LAWS(PVC)-1937-12-73

NAJMUNNISSA BEGUM Vs. SIRAJUDDIN AHMAD KHAN

Decided On December 21, 1937
NAJMUNNISSA BEGUM Appellant
V/S
SIRAJUDDIN AHMAD KHAN Respondents

JUDGEMENT

(1.) The suit out of which this appeal has arisen was instituted by a Mahomedan lady, the appellant before us, for recovery from the defendants of Rs. 5015, the amount of her prompt dower fixed at the time of her marriage with defendant 1 on 8 October 1925. She also sued for recovery of certain properties belonging to her which were kept back from her by her husband and his father, defendant 2. The defence was that though the dower was fixed at Rs. 5000 and one gold mohur prompt it was not an unconditional dower. The defendants alleged that the dower was fixed on the condition that the paternal and maternal relations of the lady would give her jewellery worth Rs. 2000 and also to defendant 1 presents worth Rs. 1000, but that the Marriage Registrar, who happened to be a maternal grandfather of the lady, did not enter these terms in the register on the pretext that there was no column for such entry and that those terms were independent contracts.
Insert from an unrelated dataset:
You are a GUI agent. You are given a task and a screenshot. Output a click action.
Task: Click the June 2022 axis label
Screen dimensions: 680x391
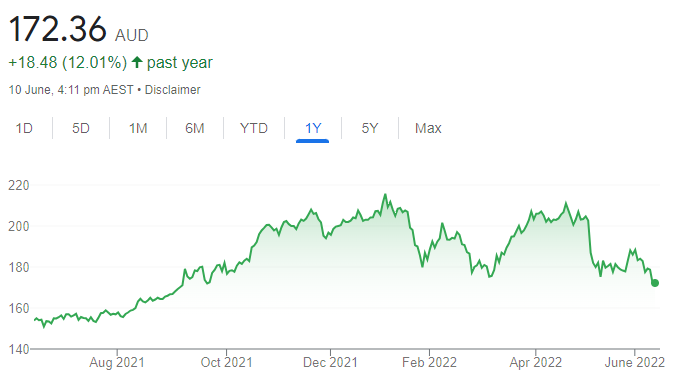click(x=634, y=362)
They further alleged that as the lady's relations did not carry out the promise they had made at the time of the marriage, relations between them and defendant 1 became somewhat estranged and consequently the plaintiffs of her own free will executed an ekrarnama, dated 19 July 1926 whereby she surrendered Rs. 3000 out of the Rs. 5000 odd of the prompt dower fixed at the time of the marriage, and made it a deferred dower instead of a prompt one.
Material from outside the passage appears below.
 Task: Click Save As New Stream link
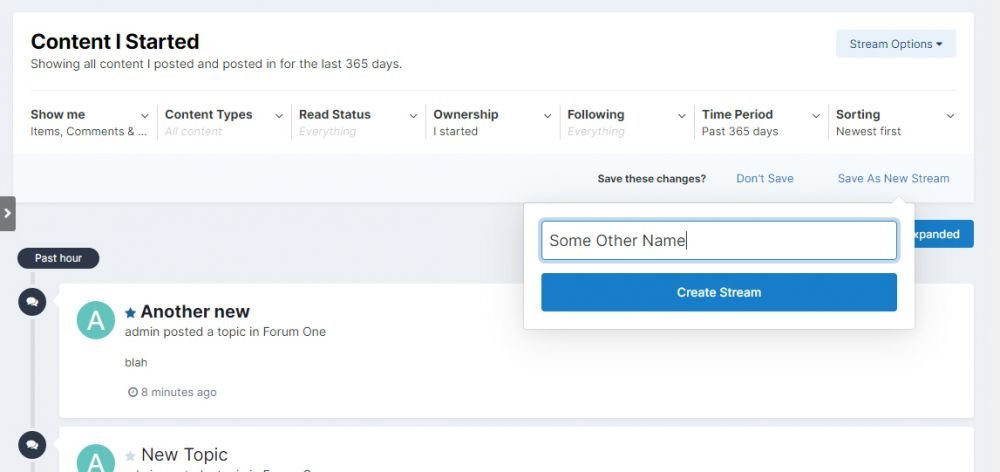tap(893, 179)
(2.) The learned Subordinate Judge has held that though there was some promise about giving jewellery to the lady and some presents to defendant 1 non-fulfilment of those promises did not affect the amount of the dower fixed at the marriage but he dismissed the suit for dower giving effect to the terms of the ekrarnama of 1926 relied upon by the defendants. He gave the plaintiff a decree for the value of some articles claimed by her.

(3.) Now the ekrarnama relied upon by the defendants was challenged on behalf of the plaintiff among others on the ground that at the time of its execution she was below 18 years of age and had not attained majority under the Majority Act. In reply to this the defendants relied on Section 2 of the Act and contended that for purposes of relinquishing a part of the dower the age of majority would be according to the personal law of the lady and not according to the Majority Act. This contention of the defendants prevailed in the lower Court. The plaintiff has therefore preferred this appeal. The learned advocate for the respondents has not challenged the finding of the lower Court that the age of the plaintiff on the date of the ekrarnama was II years and 2 months, and it must be taken that at the time she was a minor under the Majority Act. The only question which remains to be decided is whether the ekrarnama of 1926 by which the plaintiff purported to relinquish her claim for dower is valid or whether it is void. Now Section 2, Majority Act, while fixing the age of majority at 18 years in ordinary cases and at 21 years where a guardian of the person or property of the minor has been appointed, or his estate has been taken charge of by the Court of Wards , provides that nothing herein contained shall affect the capacity of any person to act in the following matters (namely) marriage, dower, divorce and adoption.